The final challenge presented in this work lies in verifying the performance of our approach in effectively aiding specialists in diagnosing MM. To reach this goal, we analyzed slides for each patient in Table 3. In summary, we have used our DNN model to detect, identify, and count plasma and non-plasma cells. Next, we calculate the ratio between them. As aforementioned, if the ratio is greater than 10%, the MM diagnosis is positive. As one may notice, there is narrow agreement between the expert and predicted diagnoses. The only different was found in Patient 07, in which the ratio was 8.8% and the ratio predicted by our model was 11.1%. However, once were are using the DNN model to support experts, we consider it a less serious mistake compared to incorrectly labeling a patient’s exam with MM as healthy (negative for MM). In this case, the expert is warned to recount the cells.

Table 3 Comparison of model-predicted disease status with expert diagnosis for 10 patients.

To better understand the performance of the DNN model in every patient, Table 4 shows the precision, recall, and F1 scores. These metrics allow for an individual assessment of the model’s effectiveness, highlighting its strong performance on cell slides collected from both healthy and diseased patients.

Table 4 Performance metrics for the learning model evaluated per patient.
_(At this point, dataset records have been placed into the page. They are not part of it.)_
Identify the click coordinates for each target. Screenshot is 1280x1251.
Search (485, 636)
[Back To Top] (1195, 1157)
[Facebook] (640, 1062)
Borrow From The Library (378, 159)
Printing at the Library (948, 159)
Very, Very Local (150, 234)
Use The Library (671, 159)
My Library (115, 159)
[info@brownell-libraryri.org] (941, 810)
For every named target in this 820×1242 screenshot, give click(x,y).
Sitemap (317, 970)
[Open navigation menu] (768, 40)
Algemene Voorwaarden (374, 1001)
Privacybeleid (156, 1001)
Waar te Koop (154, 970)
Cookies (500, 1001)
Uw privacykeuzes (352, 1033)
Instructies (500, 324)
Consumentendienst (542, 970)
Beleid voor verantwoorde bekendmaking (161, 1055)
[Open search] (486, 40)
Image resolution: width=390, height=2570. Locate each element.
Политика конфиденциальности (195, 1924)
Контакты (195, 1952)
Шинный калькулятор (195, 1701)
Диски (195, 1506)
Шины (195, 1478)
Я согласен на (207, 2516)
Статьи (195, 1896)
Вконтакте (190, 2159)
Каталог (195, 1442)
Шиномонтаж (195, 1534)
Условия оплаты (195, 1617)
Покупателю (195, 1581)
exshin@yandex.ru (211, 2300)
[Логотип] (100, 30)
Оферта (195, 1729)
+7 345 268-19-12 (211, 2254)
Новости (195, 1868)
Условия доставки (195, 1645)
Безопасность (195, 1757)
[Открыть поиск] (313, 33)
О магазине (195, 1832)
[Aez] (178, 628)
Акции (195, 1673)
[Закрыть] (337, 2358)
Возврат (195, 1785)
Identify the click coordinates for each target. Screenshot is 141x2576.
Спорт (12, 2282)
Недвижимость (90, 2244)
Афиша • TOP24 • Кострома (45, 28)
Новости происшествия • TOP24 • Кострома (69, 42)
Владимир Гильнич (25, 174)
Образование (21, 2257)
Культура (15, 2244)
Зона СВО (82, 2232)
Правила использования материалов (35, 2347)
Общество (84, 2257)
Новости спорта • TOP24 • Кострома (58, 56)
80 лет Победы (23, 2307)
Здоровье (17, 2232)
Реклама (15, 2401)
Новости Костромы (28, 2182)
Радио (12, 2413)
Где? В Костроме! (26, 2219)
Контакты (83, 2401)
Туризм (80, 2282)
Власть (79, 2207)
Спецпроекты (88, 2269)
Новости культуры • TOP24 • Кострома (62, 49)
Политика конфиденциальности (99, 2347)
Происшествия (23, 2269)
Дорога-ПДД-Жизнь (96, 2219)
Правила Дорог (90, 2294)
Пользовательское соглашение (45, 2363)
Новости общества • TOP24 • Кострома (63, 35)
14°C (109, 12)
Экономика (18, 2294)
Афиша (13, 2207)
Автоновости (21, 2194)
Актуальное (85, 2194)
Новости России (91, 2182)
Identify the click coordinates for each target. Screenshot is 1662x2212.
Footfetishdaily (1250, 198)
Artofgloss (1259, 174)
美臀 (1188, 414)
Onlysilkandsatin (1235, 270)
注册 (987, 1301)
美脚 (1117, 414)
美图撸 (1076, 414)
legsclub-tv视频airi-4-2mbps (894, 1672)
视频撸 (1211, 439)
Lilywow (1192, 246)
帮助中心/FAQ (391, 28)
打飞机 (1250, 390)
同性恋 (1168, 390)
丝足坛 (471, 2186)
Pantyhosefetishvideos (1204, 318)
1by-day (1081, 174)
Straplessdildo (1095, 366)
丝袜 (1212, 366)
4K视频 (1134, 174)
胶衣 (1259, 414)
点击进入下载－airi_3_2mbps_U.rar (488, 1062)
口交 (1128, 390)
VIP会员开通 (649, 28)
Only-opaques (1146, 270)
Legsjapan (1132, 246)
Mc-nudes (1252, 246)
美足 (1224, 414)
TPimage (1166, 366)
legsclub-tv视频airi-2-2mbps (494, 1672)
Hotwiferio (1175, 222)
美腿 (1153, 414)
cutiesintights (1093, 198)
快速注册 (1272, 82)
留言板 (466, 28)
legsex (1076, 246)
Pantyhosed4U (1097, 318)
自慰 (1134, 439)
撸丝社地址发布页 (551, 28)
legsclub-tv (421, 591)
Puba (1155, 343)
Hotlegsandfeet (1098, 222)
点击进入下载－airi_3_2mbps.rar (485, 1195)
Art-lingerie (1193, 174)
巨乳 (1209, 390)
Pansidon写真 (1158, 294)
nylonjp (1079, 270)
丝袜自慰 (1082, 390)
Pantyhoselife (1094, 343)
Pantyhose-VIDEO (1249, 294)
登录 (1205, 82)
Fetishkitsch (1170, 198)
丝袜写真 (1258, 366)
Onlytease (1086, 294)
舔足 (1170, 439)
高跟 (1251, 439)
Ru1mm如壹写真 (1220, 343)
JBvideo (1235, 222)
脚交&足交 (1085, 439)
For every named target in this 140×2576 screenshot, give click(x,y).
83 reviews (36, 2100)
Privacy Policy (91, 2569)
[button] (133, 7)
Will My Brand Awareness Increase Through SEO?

Our contribution is distinct from usual approaches due to focusing on modeling images captured using standard smartphone cameras. This feature is particularly pertinent as it facilitates the decision-making process in hospitals with resource-constrained settings. Moreover, we also provide a fine-tuned DNN model capable of detecting and identifying plasma and non-plasma cells. This model is especially important to support hematologists and scientists devoted to using it as a benchmark to improve the state-of-the-art in DNN to detect cells. Further results using the DNN architecture are provided in the supplementary material.

Usage Notes

The dataset is under license Creative Commons (CC) BY 4.0. We encourage all interested researchers to download and utilize this dataset for detecting and identifying plasma cells, as well as investigating new machine learning methods for classifying patients with MM.